## EXTRACTED ENTRIES
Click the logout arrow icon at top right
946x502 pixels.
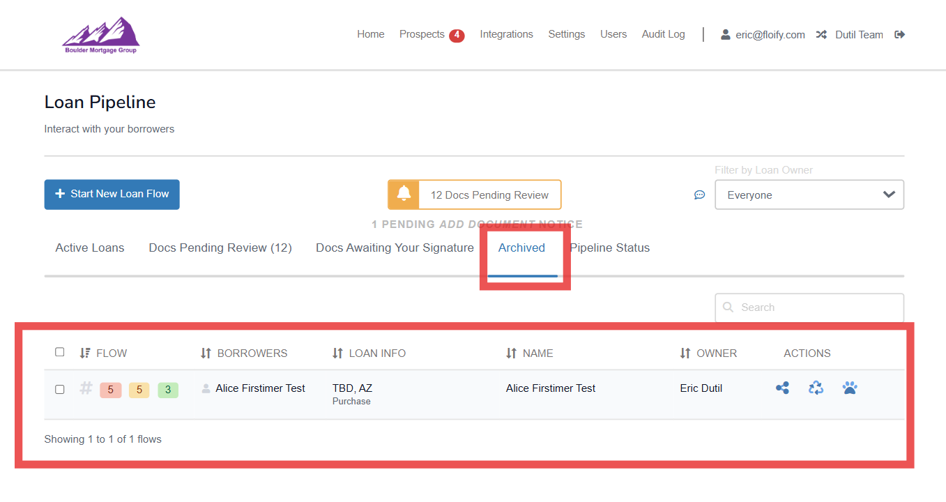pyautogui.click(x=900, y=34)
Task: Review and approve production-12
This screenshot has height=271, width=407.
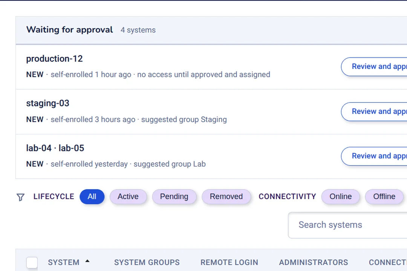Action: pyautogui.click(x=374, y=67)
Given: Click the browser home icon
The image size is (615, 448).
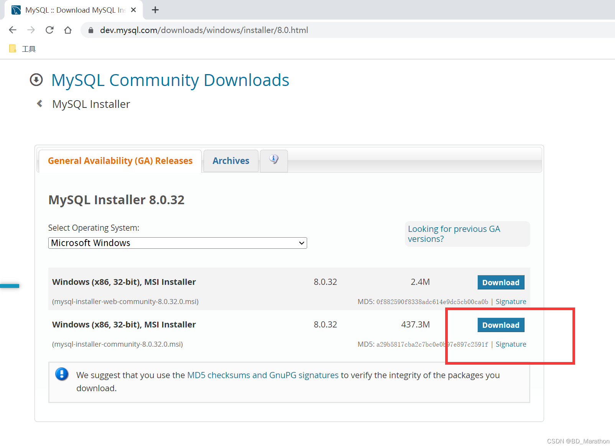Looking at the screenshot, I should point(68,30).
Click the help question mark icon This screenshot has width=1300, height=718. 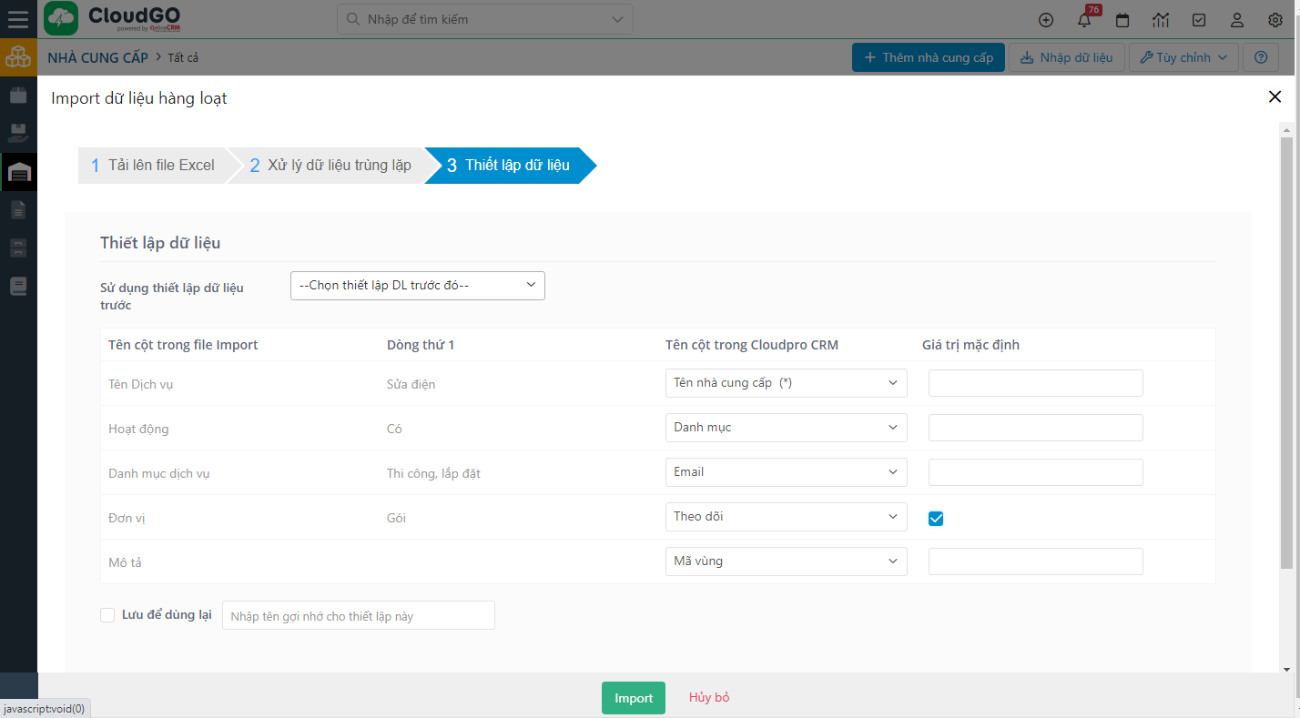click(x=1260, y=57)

## EXERCISE INSTRUCTIONS
Copy out the lines word for word, from the first one down to and including the line that contains "Action: pyautogui.click(x=374, y=67)". Leave the pictures out of your copy.

## RESULT
Click the logout arrow icon at top right
946x502 pixels.
pyautogui.click(x=900, y=34)
Task: Review and approve production-12
This screenshot has height=271, width=407.
Action: pyautogui.click(x=374, y=67)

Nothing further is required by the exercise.